В деревне стучало, стучало дошатое било. Семён знал, что там одноглазый дьявол Авдоний загоняет в «згорелый дом» насмертников – баб, даже тех, что с младенцами, парней и девок, детишек, стариков. А с ними и Епифанию.
Семён упал на одно колено, поднял заряженное ружьё и выстрелил. Саул изумлённо уставился на две половинки иконы у себя в руках – пуля расколола икону пополам и пробила ему грудь. Саул рухнул.
– Не сметь! – яростно взревел Табберт.
Но его не послушали. Грохнул ещё выстрел, и Навин тоже повалился. Чилигинские мужики, сопровождавшие попречников, на мгновение замерли, а потом молча повернулись и кинулись прочь в проулок.
– В храме гореть будут! – крикнул Леонтий. – Давай туда!
Служилые бросились за чилигинцами, не ожидая приказа командира.
– Стоять! – Табберт выхватил пистолет. – Стоять!
Он ничего не понимал. В гневе он был готов выстрелить по своим – но всё же не выстрелил, бессмысленно подняв ствол пистолета к пасмурному небу. Что происходит? К ним явились парламентёры – это начался торг об условиях капитуляции!.. Почему же служилые убили посланцев? Сие какие-то недобрые хитрости русской жизни, о коих он не осведомлён?..
Проулок, который вёл с берега на площадь, где стояла церковь, был основательно перегорожен: между крепкими заплотами подворий чилигинцы вкопали частокол. В нём оставался проход, однако там толпилась охрана – другие мужики с вилами и косами на ратовищах. Похоже, чилигинские раскольники готовились драться врукопашную. Мужики, что пришли с попречниками, спасаясь от служилых, неслись к проходу в частоколе.

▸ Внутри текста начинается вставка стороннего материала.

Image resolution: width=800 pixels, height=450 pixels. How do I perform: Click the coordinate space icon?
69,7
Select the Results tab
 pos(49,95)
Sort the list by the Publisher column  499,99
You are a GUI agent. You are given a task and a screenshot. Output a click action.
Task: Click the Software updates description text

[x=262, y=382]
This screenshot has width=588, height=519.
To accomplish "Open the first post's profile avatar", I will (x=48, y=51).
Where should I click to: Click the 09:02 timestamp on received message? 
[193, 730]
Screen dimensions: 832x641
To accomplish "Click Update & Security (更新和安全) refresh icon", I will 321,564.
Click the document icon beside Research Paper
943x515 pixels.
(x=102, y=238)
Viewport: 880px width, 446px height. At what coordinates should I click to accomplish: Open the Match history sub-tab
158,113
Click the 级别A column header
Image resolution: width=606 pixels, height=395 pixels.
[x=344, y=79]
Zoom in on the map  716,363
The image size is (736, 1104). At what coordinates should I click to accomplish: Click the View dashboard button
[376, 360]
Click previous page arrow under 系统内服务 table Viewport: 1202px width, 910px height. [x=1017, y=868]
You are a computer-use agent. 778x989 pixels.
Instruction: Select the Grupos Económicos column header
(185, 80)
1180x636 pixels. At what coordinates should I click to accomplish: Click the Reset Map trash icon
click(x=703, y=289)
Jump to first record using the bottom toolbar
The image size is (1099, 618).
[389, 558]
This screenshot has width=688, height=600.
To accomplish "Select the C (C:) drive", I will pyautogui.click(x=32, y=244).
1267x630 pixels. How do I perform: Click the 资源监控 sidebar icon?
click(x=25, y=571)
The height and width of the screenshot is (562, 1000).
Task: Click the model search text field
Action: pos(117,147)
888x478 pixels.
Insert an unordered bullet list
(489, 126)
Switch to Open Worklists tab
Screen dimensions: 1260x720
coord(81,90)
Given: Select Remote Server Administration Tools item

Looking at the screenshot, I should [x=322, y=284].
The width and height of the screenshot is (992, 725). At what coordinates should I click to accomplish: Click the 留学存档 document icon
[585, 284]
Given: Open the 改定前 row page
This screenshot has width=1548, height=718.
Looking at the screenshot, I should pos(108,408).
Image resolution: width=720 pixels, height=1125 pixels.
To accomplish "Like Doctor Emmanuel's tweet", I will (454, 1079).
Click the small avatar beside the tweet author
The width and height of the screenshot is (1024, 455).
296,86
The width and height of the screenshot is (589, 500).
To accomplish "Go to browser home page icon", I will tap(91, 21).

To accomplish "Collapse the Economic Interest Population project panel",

Табберт на бегу подумал, что атакующим надо остановиться: командир должен изложить им план взятия прохода на приступ. Крестьянская оборона не выдержит правильно организованного штурма. Но служилые гнались за мужиками и без колебаний стреляли в спины. Табберт догадался: служилые хотят с разгона смять сопротивление крестьян у ограды, чтобы прорваться на площадь и перебить всех, кто попытается поджечь церковь. В приказах Табберта служилые не нуждались: этот швед не знал, как устроена гарь, а они знали и действовали на опережение. Табберт понял, что он тут лишний.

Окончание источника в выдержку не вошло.